# Problème d'envoi pièces jointes vers PC



## Villard-Reymond (11 Septembre 2006)

Je suis sur I Book G4 MacOSX version 10.4.7. Subitement mes mail avec jpeg et pdf ne s'affichent plus en pièces jointes à la réception sur PC. Le correspondant voit l'image s'afficher diectement mais sans icone en pièce jointe et donc inexploitable.
Les réglages de ma boîte Mail sont restés inchangés:rédaction format de message en format texte ou RTF cela ne change rien.

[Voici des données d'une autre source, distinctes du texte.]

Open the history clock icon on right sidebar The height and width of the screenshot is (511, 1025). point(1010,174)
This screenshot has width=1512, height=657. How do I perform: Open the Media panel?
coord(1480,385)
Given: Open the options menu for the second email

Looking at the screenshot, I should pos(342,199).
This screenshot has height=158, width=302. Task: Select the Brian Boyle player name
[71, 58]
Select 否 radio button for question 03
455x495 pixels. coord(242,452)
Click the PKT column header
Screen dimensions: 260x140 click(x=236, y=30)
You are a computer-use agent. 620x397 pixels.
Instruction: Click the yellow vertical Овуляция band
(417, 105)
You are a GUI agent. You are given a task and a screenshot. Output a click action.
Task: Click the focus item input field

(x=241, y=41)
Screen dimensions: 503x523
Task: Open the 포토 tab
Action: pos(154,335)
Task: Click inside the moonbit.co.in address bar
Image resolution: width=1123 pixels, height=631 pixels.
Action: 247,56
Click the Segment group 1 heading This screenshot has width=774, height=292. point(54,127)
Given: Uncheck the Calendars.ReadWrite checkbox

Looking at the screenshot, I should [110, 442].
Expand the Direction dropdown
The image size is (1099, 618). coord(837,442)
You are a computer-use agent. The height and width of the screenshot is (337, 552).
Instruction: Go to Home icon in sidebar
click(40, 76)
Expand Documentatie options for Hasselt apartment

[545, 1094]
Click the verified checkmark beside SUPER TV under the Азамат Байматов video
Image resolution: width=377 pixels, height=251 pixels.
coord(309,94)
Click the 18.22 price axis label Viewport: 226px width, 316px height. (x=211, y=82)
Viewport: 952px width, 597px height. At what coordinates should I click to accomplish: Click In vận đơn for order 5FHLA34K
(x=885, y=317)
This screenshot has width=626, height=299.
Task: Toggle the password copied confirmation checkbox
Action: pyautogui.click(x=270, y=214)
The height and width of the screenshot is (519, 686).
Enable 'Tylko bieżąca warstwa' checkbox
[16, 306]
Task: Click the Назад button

Merci de m'éclairer.


----------



## FloMac (11 Septembre 2006)

Villard-Reymond a dit:


> Je suis sur I Book G4 MacOSX version 10.4.7. Subitement mes mail avec jpeg et pdf ne s'affichent plus en pièces jointes à la réception sur PC. Le correspondant voit l'image s'afficher diectement mais sans icone en pièce jointe et donc inexploitable.
> Les réglages de ma boîte Mail sont restés inchangés:rédaction format de message en format texte ou RTF cela ne change rien. Merci de m'éclairer.



avec mail je suppose

Edition > Pieces jointes >  toujours envoyer pieces jointes compatibles windows


----------



## Villard-Reymond (11 Septembre 2006)

Merci de la réponse mais ce réglage est bien toujours activé.
Il doit y avoir autre chose?


----------



## FloMac (11 Septembre 2006)

Villard-Reymond a dit:


> Merci de la réponse mais ce réglage est bien toujours activé.
> Il doit y avoir autre chose?



et du coté des extensions .jpg .jpeg .pdf ?


----------



## esales (11 Septembre 2006)

Essaye en modifiant l'affichage de l'image JPG.
Avec un click droit dessus, puis sélectionner "affichage en icone" à la place de la photo.
Normalement cela devrait résoudre le problème ...


----------



## Villard-Reymond (12 Septembre 2006)

Ok, j'ai trouvé, en faisant pomme i >propriétaire des autorisatios>détails, j'ai constaté que mes images étaient vérouillées. Il suffit d'en avoir une seule verrouillée, par exemple reçue de l'extérieur. En fait lorsqu'une photo a son cadenas fermé toutes les images de tous les dossiers sont également verrouillées. Donc les pièces jointes expédiées en l'état sont inexploitables pour les correspondants sur PC , MAIS...PAS POUR LES MACS! Merci à tous.


----------